## Exercise:
Pull out the data word for word, starting at the line that contains "The image size" and ending at the end of the data. Leave the pictures out of your answer.

## Material provided:
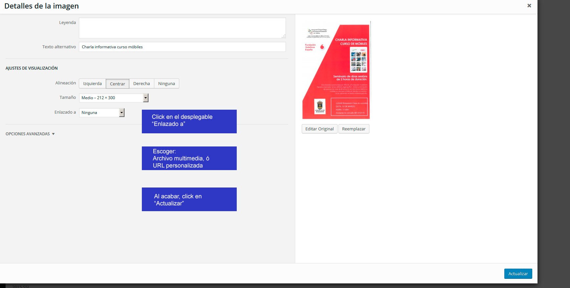Screen dimensions: 570x288
Task: Select Centrar alignment
Action: pos(117,84)
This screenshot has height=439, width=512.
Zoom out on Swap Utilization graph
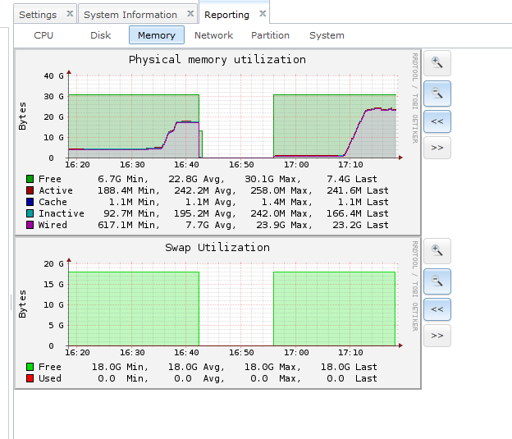tap(437, 281)
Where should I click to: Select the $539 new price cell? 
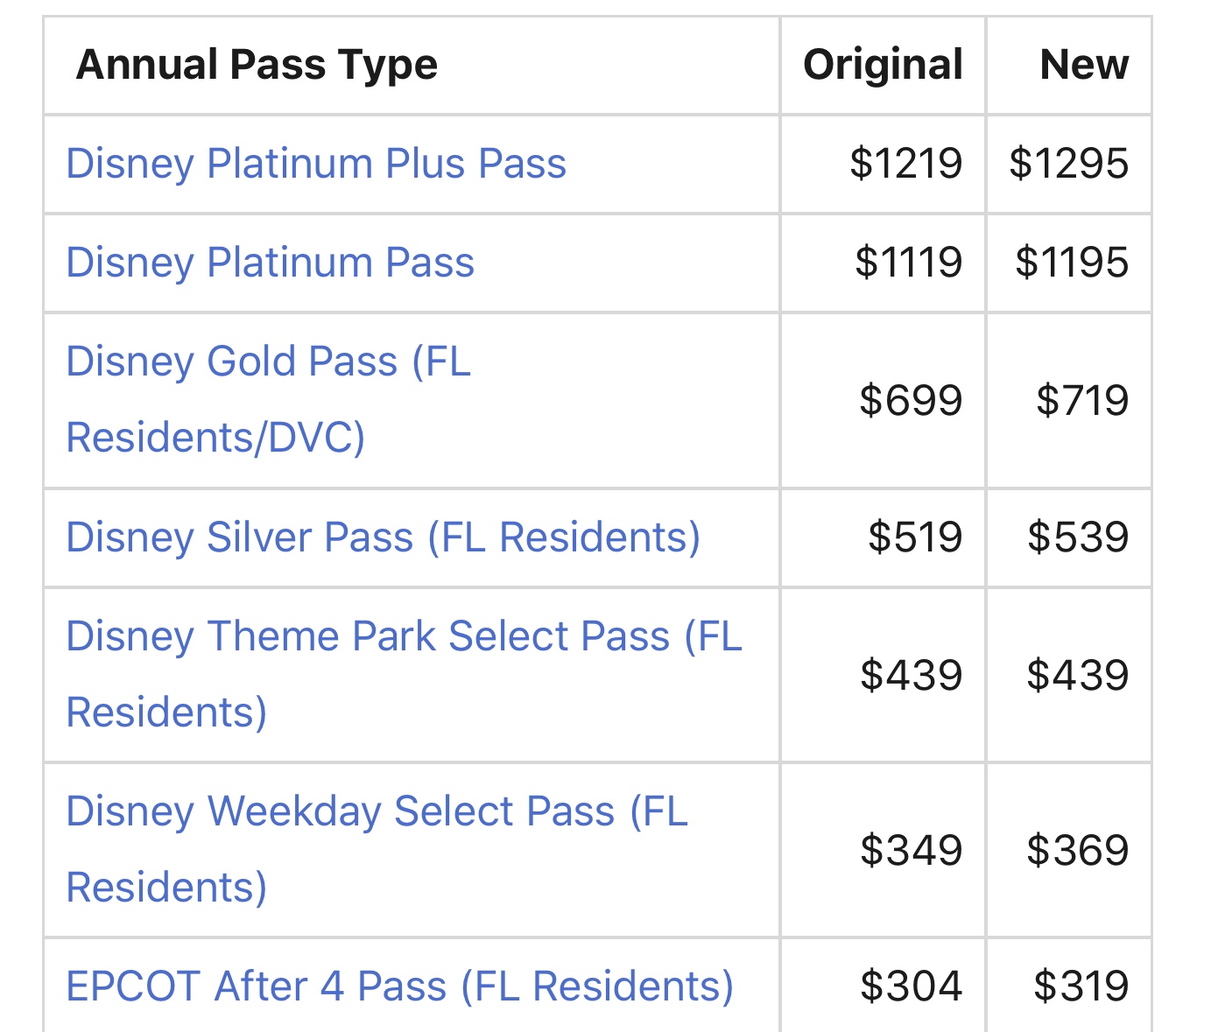[1078, 537]
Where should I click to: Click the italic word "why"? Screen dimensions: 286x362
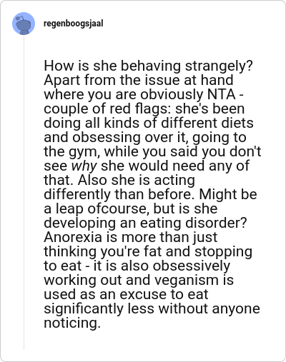click(x=84, y=166)
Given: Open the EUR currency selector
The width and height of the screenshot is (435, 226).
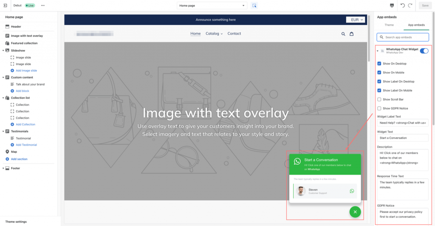Looking at the screenshot, I should 355,20.
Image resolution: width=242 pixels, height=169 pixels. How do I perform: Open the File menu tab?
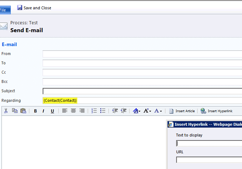click(4, 9)
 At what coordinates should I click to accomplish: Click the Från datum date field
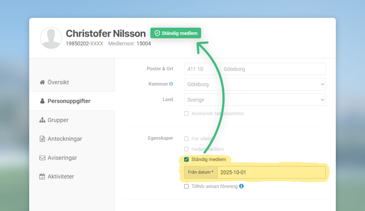coord(271,172)
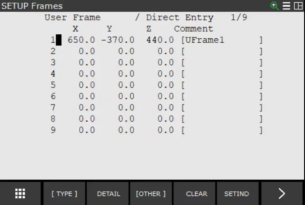
Task: Click the empty comment field of frame 3
Action: pos(222,63)
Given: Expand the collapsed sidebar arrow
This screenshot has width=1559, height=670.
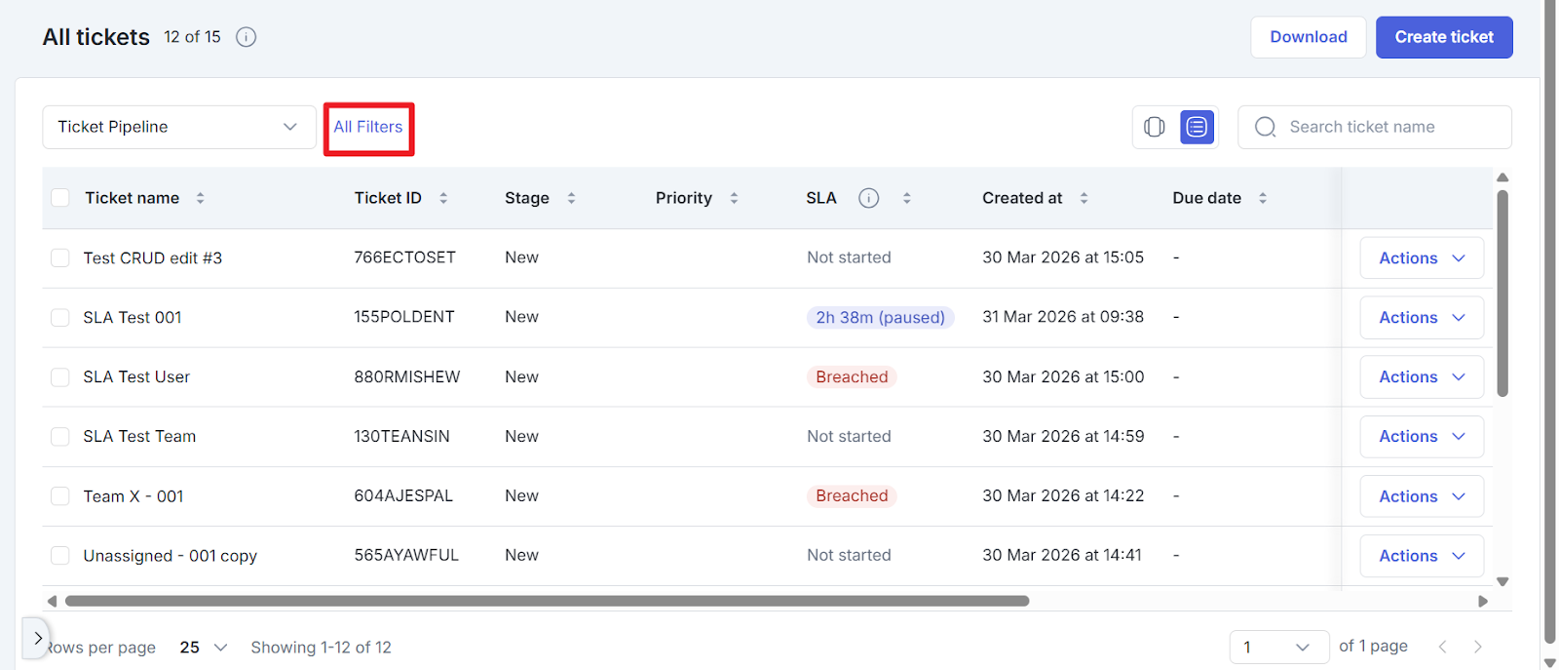Looking at the screenshot, I should pyautogui.click(x=37, y=639).
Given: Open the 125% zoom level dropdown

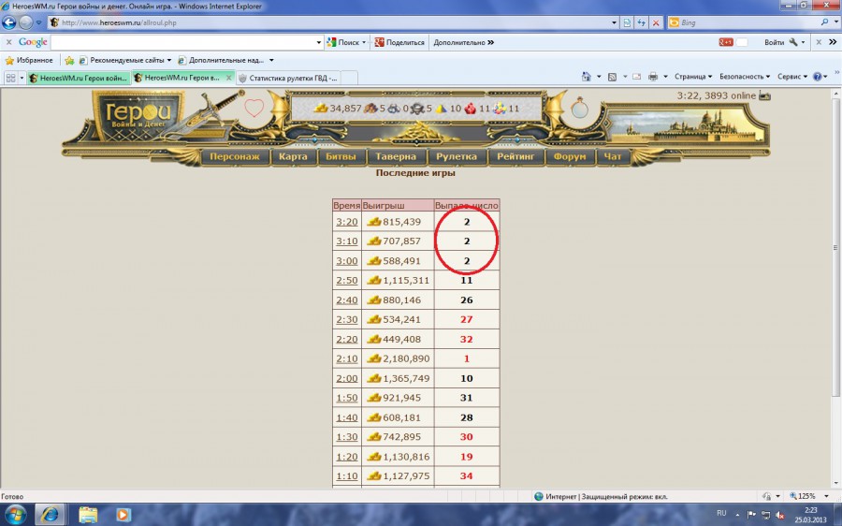Looking at the screenshot, I should [808, 496].
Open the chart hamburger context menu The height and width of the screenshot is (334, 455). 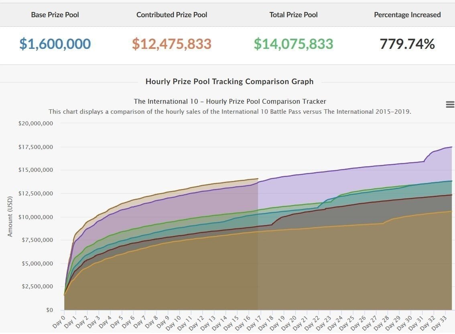coord(450,105)
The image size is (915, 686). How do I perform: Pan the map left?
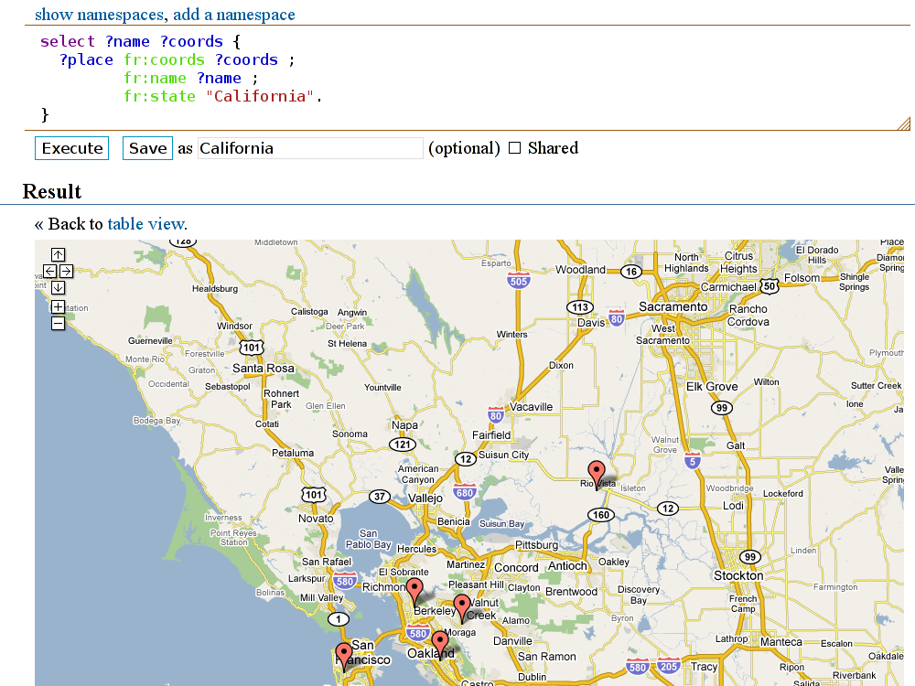(x=49, y=272)
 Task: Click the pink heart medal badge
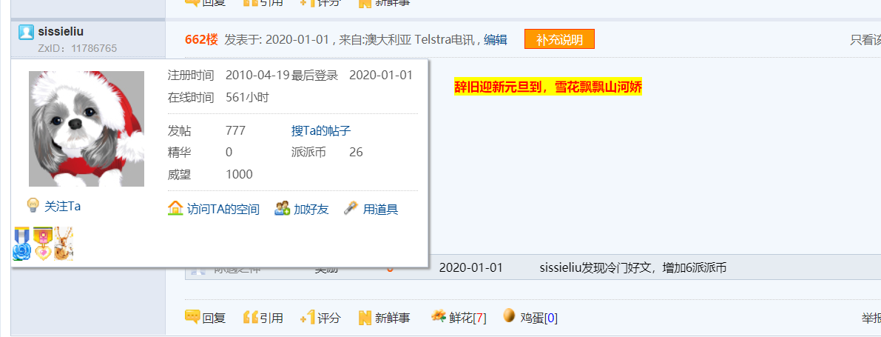click(x=43, y=244)
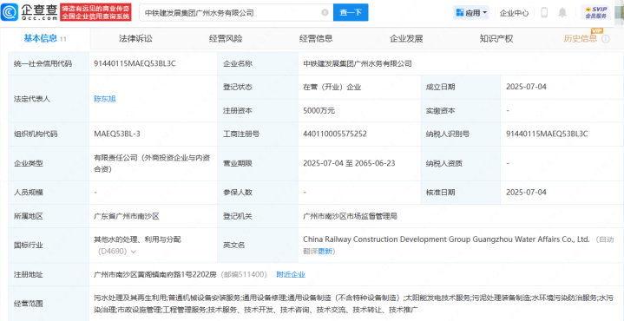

## Solution to the exercise:
The image size is (915, 686). How do I perform: Pan the map left?
(x=49, y=272)
 Task: Click the pink heart medal badge
click(x=43, y=244)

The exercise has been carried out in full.